This special focus is jointly sponsored by the Center for Discrete Mathematics and Theoretical Computer Science (DIMACS), the Biological, Mathematical, and Physical Sciences Interfaces Institute for Quantitative Biology (BioMaPS), and the Rutgers Center for Molecular Biophysics and Biophysical Chemistry (MB Center). This meeting is also sponsored by The Center for the Development of a Virtual Tumor (CViT), and The National Cancer Institute's Integrated Cancer Biology Program.
Title: Multiscale cancer modeling
This talk will focus on modeling cancer as a complex dynamic, multiscaled biosystem where macroscopic behavior is determined by microscopic cell-cell interaction that in turn is guided by dynamics on the sub-cellular gene and protein level.
Cancer can be viewed as the loss of cooperative cell behaviors that normally facilitate multicellularity, including the formation of tissues and organs. The talk will describe a three-dimensional simulation called CancerSim which implements the hallmarks of cancer originally proposed by Hanahan and Weinberg. The talk will describe CancerSim and some preliminary simulation experiments that investigate the dynamics and interactions of the hallmarks.
Title: What do we learn from monitoring tumor growth?
Systematic longitudinal measurements of tumor growth are often neglected in recent clinical literature. Nevertheless, both in vitro (multicellular tumor spheroids or MTS) and in vivo monitoring of tumor growth enables unexpected insights on the interplay between the tumor itself and its surrounding host. By using the concept of Phenomenological Universality recently proposed, it is possible to observe that multi-passaged tumors in the rat grow according to different classes, which reflects the progressive ability acquired by the tumor of invading the host. Mathematically, the occurrence of higher order terms implies the appearance of new dimensionalities, generally expressed by power laws. Moreover, data from MTS and experimental in vivo tumors show that the power law exponent may change in time, reflecting the underlying feeding mechanism and its evolution. The cases of the invasive glioblastoma and of experimental tumors monitored throughout angiogenetic processes are a few examples. Finally, the potential impact of these results to cancer therapies, and mainly to radiotherapy, will be discussed.
Cell fate decisions and the epigenetic landscape
An important conceptual framework for understanding how genetic mutations, and in particular, non-genetic but stable changes contribute to tumorigenesis is the old idea that cell behavior takes place on an "epigenetic landscape", in which cell fates are attractors. This talk presents experimental evidence that the differentiated state in myeloid cells may in fact be attractors of the genomic gene regulatory networks and that binary cell fate decisions take place at "watersheds" in the epigenetic landscape. Implications for tumorigenesis, such as enlargement of the basin of attraction of the proliferative state will be discussed.

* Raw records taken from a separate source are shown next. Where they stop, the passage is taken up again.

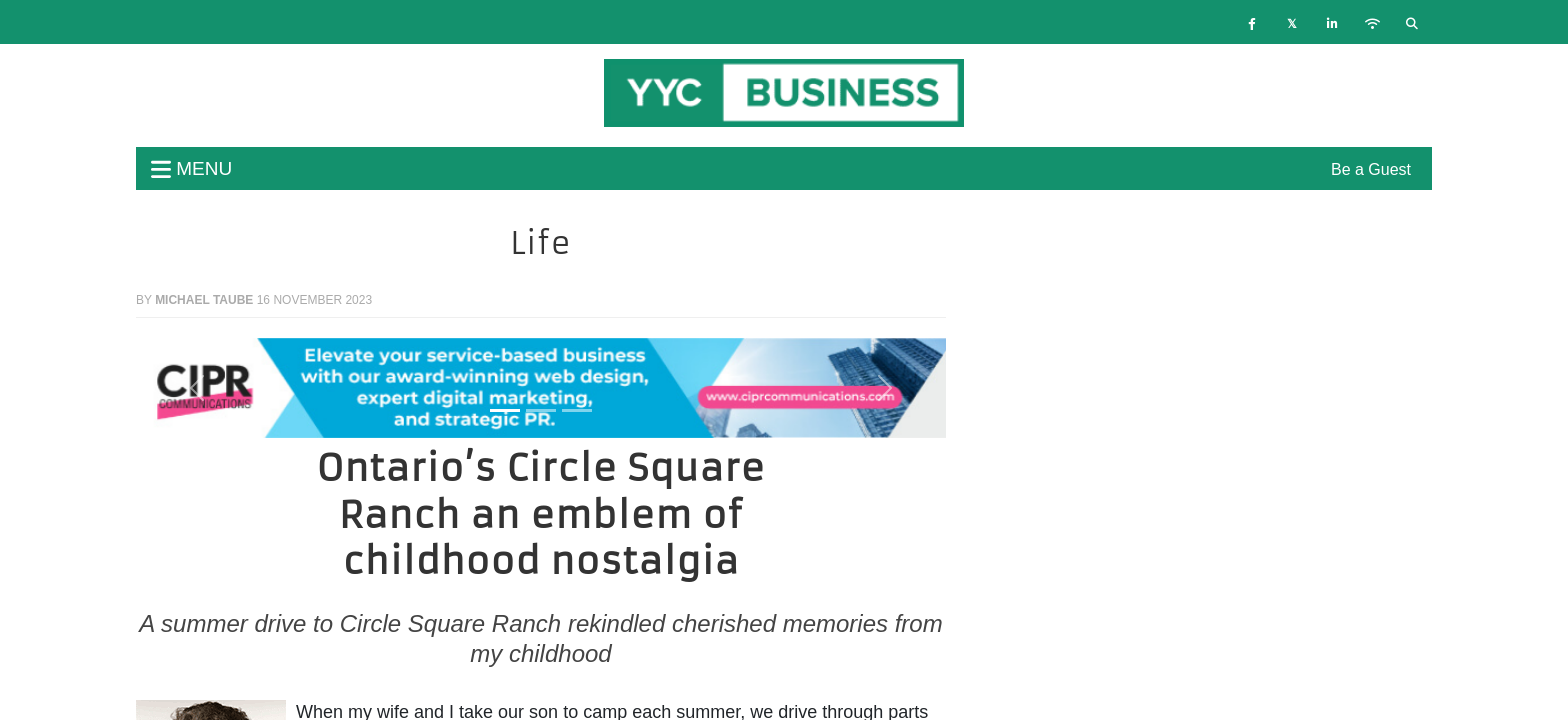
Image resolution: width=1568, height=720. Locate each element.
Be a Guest (1371, 169)
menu (191, 168)
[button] (197, 388)
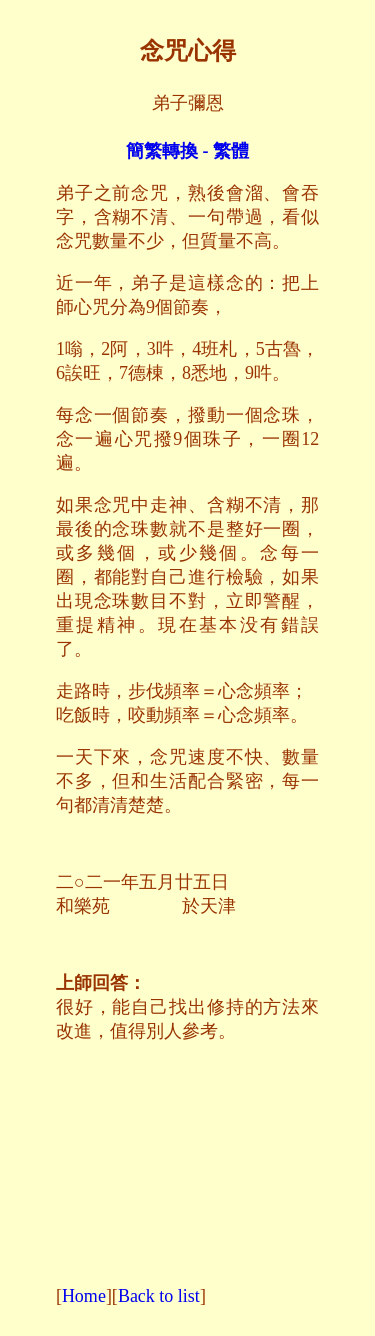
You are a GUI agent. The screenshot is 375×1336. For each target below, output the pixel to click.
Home (84, 1296)
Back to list (159, 1296)
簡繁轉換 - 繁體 (187, 151)
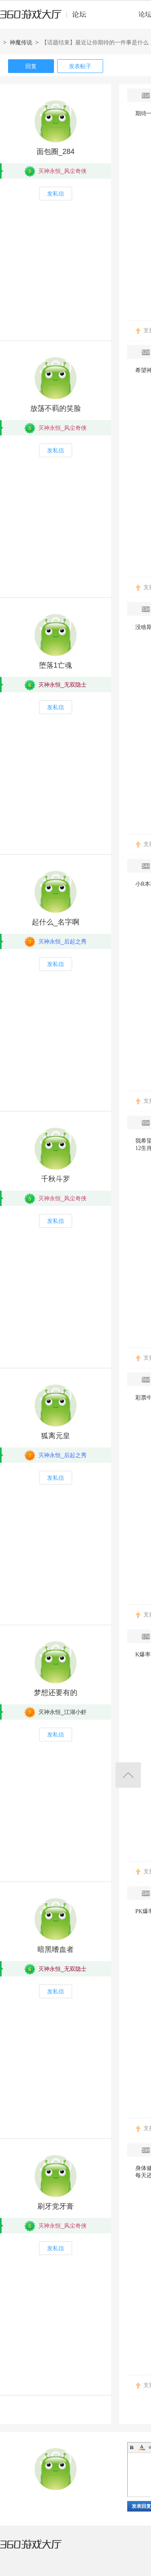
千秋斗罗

Title: Cancer as somatic evolution
Even though much progress has been made in main stream experimental cancer research at the molecular level, traditional methodologies alone are insufficient to resolve many important conceptual issues in cancer biology. For example, for the most part, it is still unknown how cancer originates, what drives its progression, and how treatment failure can be prevented. In this talk, I will describe novel mathematical tools which help obtain new insights into these processes. I will also show how the mathematical insights are combined with experimental studies through collaborations with cancer biologists. The main idea is to study cancer as an evolutionary dynamical system on a selection-mutation network. I will discuss the following topics: Stem cells and tissue architecture; Cancer and aging, and Drug resistance in cancer.
Title: Models of clonal expansion and wound healing in carcinogenesis
The process of carcinogenesis is characterized by genetic instability and clonal expansion of genetic variants. Mutant clones have been observed to have spread over large portions of organs. How the clones are able to disrupt tissue architecture barriers to expand is unknown. We are using agent-based, spatially structured models of carcinogenesis to explore the effects of wounding and adaptive mutations on clonal expansion. I will discuss a newly recognized mechanism for generating clonally related multi-focal lesions in epithelia that was discovered with the models. How clones expand in neoplasms has clinical significance for cancer prevention and therapy.
Title: Instability in the cancer process
Cancer is an example of a complex, robust system. Gene instability is a property of cancer cells and it leads to a high diversity in tumor cell population. Instability allows us to explore gene expression profiles that can cause a growth benefit of cancer over normal cells. However, an excess of instability could cause a catastrophic error resulting in non viable tumor cells. Here, we explore the role of genetic instability in tumor progression. We use analytical and computational models of unstable tumors to evaluate the impact of increasing levels of instability in cancer progression.